Tribunal rules on professional services fees

Tribunal rules on professional services fees

The Mumbai Tribunal in Maharashtra State Electricity Board v. DCIT (83 TTJ 325), examined applicability of the old India-UK Double Tax Avoidance Treaty (DTAA), which was substituted by new DTAA in 1994, to fees received by a UK-based firm of solicitors for legal services provided to an Indian company.

It was contended that fees received were covered under article 15 (independent personal services of old DTAA) and since all the conditions provided under this article (including the restriction of 90 days stay in India) were satisfied, fees were not taxable in India.

However, the assessing officer took the view that under the DTAA, article 15 covered only professional services rendered by individuals and not by firms. He held that the fee was in the nature of technical service fees under article 13. He also pointed out that article 13(4) defining fees for technical services only excluded payment made to an individual for professional services mentioned under article 15.

The tribunal observed that article 15 of the India-UK DTAA referred to income derived by 'resident of a contracting state'. Article 4 defined resident of a contracting state to mean any person and hence it held that the term 'resident' used in article 15 also included a firm. Even though article 13(4) excluded professional service fees paid to individuals, article 15 (being a more specific article for professional services), overrides article 13.

The tribunal specifically noted that article 15 of new DTAA refers to 'income derived by an individual, whether in his own capacity or as a member of a partnership'. When comparing this wording with the wording used in the old DTAA, the tribunal observed that scope of the article 15 under old DTAA was broader and hence fees received by a firm of UK solicitors would be covered under article 15.

This decision would be relevant for determining the scope of a similarly-worded article on independent services under other Indian treaties (treaties with the Netherlands, Spain and Italy for example).

The 90-day rule

The other issue involved in this case was about calculating the number of days stay in India for the application of the 90-day rule. The assessing officer had held that the 90-day limit would be applied based on multiple counting of common days where more than one person from the solicitor firm was present in India. However, the tribunal held that multiple counting of common days should be avoided so that the days when two or more persons were present in India together are to be counted only once. It observed that the interpretation placed by assessing officer would result in absurdity since if 20 partners were present in India together for 20 days in one fiscal year, multiple counting would result in 400 days while there cannot be more than 365 days in a year.
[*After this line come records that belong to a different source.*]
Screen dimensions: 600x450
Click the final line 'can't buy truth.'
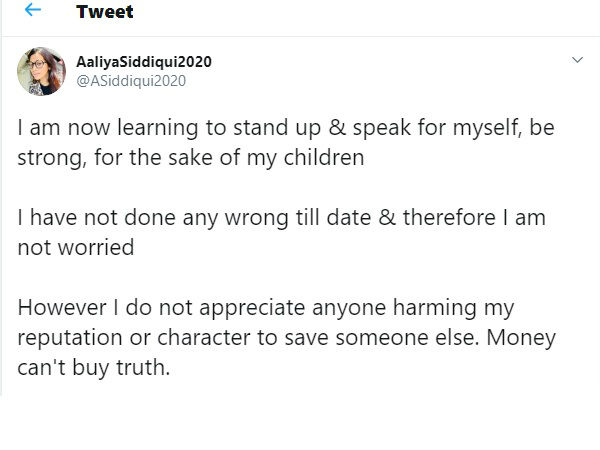point(94,368)
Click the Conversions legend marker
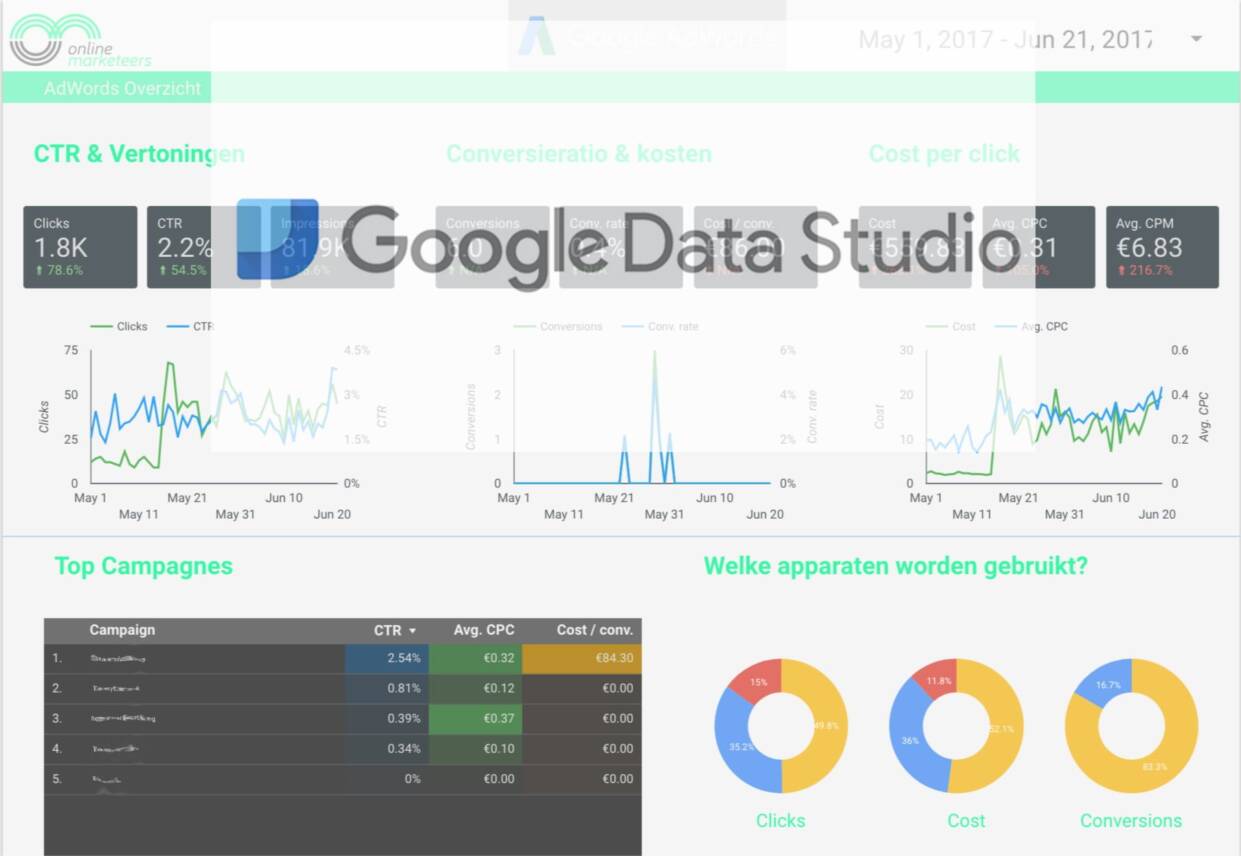 click(524, 326)
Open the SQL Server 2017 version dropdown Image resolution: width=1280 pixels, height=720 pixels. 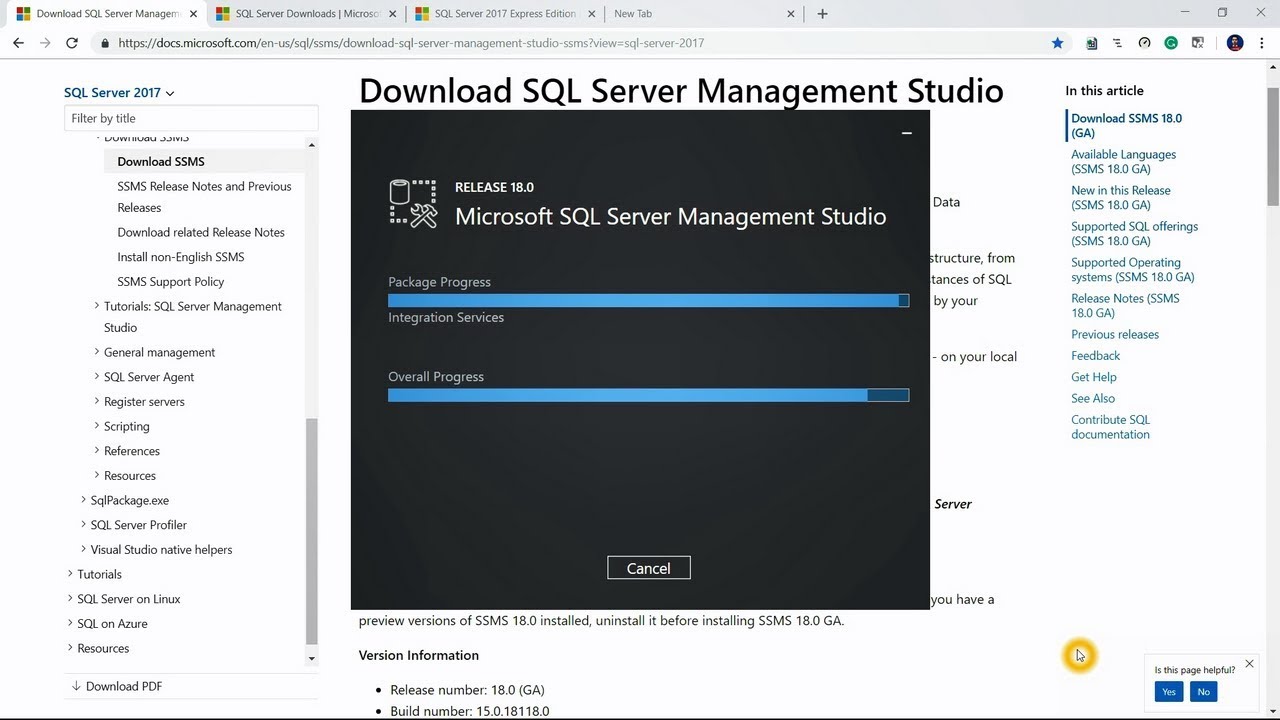(119, 93)
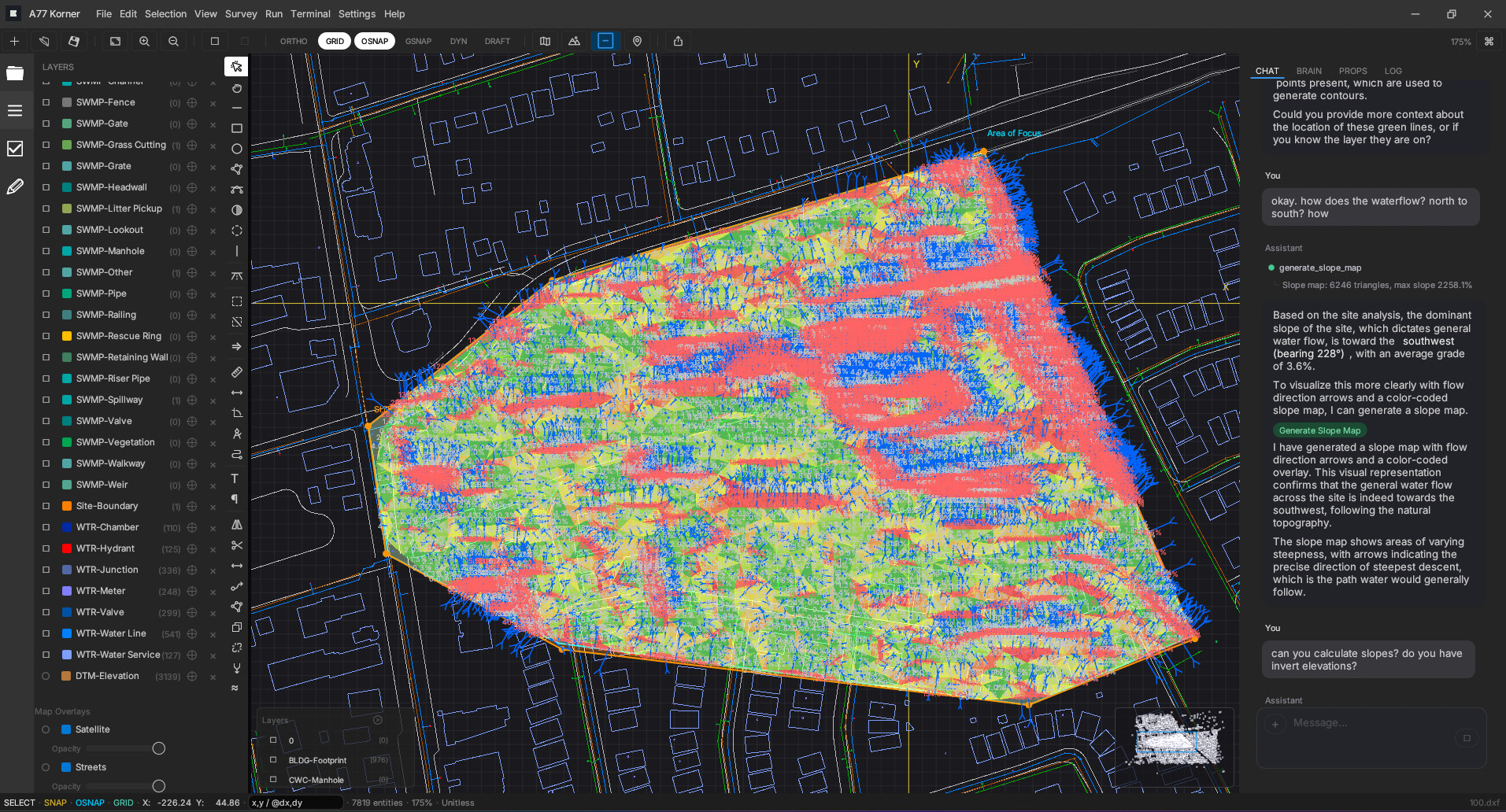
Task: Click the Generate Slope Map button
Action: (x=1319, y=430)
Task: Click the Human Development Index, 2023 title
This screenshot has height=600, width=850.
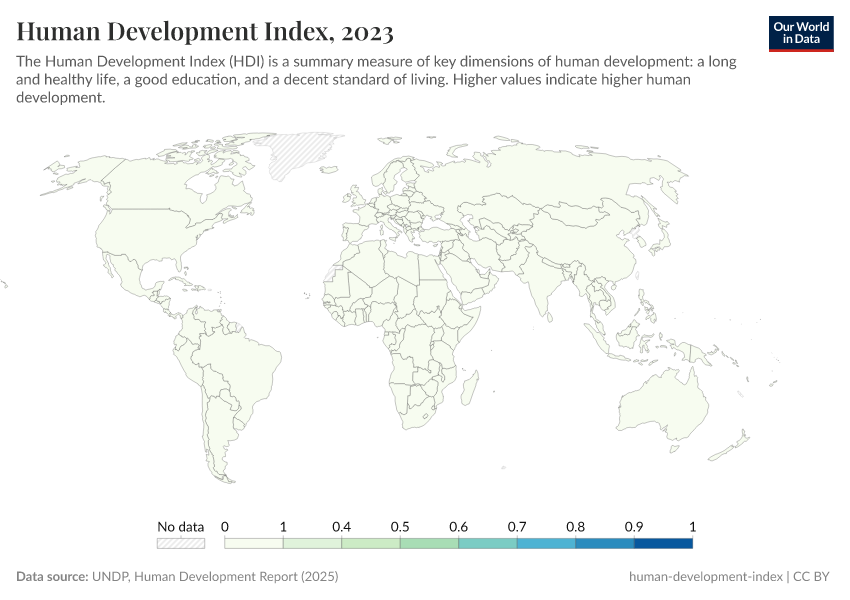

Multinationals offering stock option plans to Indian employees

Up until now shares of foreign companies having a branch or an Indian office in India or an Indian subsidiary or an Indian company in which such foreign company holds not less than 51% shareholding (referred to as 'Indian entity') could issue an employee-stock-option plan (ESOP) to an employee or director of such Indian entity without any monetary limit provided that the ESOPs were offered at a concessional price.

The Reserve Bank of India has now dispensed with this requirement that the ESOPs should be offered at a concessional price.

Further, the sale of shares acquired under the ESOPs required prior approval of the Reserve Bank of India. Now the Reserve Bank of India has also granted general permission to sell the shares so acquired, without obtaining prior permission, provided the proceeds of such sale are repatriated to India.